• WHAT YOU ARE ASKED TO DO
For the listing below, return the line containing "This screenshot has height=1366, width=2538.", the line containing "Switch the page", and all lines in between, exactly as written and nothing else.
----
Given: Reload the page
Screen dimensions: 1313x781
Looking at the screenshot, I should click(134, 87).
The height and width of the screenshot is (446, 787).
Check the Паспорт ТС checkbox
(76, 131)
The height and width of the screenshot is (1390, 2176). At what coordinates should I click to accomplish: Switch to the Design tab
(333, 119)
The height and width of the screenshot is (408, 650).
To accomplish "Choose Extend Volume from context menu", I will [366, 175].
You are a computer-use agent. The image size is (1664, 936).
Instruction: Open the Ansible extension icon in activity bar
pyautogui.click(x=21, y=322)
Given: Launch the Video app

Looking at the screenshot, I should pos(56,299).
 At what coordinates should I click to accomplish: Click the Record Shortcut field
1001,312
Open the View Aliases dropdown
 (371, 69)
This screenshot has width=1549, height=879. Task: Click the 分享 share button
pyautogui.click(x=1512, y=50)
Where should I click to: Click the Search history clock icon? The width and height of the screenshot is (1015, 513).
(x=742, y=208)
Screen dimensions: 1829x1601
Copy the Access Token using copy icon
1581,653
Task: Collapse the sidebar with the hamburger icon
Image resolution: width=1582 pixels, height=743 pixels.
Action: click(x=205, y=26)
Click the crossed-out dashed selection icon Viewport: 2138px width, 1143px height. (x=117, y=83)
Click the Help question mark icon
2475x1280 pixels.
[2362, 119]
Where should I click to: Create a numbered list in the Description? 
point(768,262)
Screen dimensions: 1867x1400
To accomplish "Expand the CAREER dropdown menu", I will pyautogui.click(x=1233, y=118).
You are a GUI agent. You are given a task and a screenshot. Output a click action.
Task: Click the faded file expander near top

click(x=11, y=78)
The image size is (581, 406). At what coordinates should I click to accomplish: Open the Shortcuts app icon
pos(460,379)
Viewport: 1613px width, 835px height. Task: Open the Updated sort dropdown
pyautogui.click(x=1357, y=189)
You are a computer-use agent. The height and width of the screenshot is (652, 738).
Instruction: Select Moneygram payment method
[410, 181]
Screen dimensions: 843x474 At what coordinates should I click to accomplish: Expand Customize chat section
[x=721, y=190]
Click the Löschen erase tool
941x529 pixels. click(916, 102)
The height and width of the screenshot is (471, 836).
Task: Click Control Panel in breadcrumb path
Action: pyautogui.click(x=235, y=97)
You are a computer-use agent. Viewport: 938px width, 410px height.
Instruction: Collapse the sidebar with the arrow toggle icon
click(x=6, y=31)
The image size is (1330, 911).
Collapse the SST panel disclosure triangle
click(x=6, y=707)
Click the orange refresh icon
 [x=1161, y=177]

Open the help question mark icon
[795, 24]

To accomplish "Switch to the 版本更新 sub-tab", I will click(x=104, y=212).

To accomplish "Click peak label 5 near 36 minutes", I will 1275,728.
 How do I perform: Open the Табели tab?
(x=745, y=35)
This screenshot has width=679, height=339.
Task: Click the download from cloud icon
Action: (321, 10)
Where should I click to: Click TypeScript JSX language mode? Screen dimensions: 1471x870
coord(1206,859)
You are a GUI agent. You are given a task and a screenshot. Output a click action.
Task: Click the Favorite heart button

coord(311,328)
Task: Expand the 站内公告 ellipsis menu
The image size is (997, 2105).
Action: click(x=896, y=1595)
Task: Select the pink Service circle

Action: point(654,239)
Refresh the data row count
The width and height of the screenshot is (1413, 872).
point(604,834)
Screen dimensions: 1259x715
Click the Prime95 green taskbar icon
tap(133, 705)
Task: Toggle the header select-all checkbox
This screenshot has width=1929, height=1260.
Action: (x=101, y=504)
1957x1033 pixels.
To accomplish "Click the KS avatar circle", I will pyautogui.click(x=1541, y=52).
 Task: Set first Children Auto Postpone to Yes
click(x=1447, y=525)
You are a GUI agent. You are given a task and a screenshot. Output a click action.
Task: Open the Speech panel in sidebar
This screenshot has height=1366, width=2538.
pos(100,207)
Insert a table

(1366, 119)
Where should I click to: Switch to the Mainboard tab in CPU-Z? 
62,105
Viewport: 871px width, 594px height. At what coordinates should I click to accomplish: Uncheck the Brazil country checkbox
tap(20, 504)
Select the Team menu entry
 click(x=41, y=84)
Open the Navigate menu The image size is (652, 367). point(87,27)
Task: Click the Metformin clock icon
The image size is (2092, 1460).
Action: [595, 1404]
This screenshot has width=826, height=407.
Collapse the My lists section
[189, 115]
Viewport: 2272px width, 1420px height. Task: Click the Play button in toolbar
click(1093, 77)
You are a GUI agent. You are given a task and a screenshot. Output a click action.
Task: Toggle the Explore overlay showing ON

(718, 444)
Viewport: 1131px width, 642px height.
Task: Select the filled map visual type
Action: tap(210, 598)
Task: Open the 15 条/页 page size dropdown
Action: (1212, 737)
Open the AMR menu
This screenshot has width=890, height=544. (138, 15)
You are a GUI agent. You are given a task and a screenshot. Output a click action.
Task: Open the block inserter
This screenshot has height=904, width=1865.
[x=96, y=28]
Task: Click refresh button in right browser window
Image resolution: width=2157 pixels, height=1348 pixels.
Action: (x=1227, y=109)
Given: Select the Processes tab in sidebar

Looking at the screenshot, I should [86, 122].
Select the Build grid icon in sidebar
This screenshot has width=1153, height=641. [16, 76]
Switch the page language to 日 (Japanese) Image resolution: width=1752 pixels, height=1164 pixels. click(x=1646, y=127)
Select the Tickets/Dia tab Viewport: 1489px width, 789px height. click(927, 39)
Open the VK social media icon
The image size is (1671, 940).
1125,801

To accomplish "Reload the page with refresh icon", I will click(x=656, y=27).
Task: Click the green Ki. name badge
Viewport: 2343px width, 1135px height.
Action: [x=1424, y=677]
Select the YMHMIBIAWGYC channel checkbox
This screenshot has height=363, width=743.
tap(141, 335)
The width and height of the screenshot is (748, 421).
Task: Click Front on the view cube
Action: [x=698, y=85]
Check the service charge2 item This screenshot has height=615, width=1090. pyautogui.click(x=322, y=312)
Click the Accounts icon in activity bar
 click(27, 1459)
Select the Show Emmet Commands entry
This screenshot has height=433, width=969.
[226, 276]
----
• EXERCISE ANSWER
This screenshot has height=1366, width=2538.
pos(100,207)
Insert a table

(1366, 119)
Where should I click to: Switch to the Mainboard tab in CPU-Z? 
62,105
Viewport: 871px width, 594px height. At what coordinates should I click to accomplish: Uncheck the Brazil country checkbox
tap(20, 504)
Select the Team menu entry
 click(x=41, y=84)
Open the Navigate menu The image size is (652, 367). point(87,27)
Task: Click the Metformin clock icon
The image size is (2092, 1460).
Action: [595, 1404]
This screenshot has width=826, height=407.
Collapse the My lists section
[189, 115]
Viewport: 2272px width, 1420px height. Task: Click the Play button in toolbar
click(1093, 77)
You are a GUI agent. You are given a task and a screenshot. Output a click action.
Task: Toggle the Explore overlay showing ON

(718, 444)
Viewport: 1131px width, 642px height.
Task: Select the filled map visual type
Action: tap(210, 598)
Task: Open the 15 条/页 page size dropdown
Action: (1212, 737)
Open the AMR menu
This screenshot has width=890, height=544. (138, 15)
You are a GUI agent. You are given a task and a screenshot. Output a click action.
Task: Open the block inserter
This screenshot has height=904, width=1865.
[x=96, y=28]
Task: Click refresh button in right browser window
Image resolution: width=2157 pixels, height=1348 pixels.
Action: (x=1227, y=109)
Given: Select the Processes tab in sidebar

Looking at the screenshot, I should [86, 122].
Select the Build grid icon in sidebar
This screenshot has width=1153, height=641. [16, 76]
Switch the page language to 日 (Japanese) Image resolution: width=1752 pixels, height=1164 pixels. click(x=1646, y=127)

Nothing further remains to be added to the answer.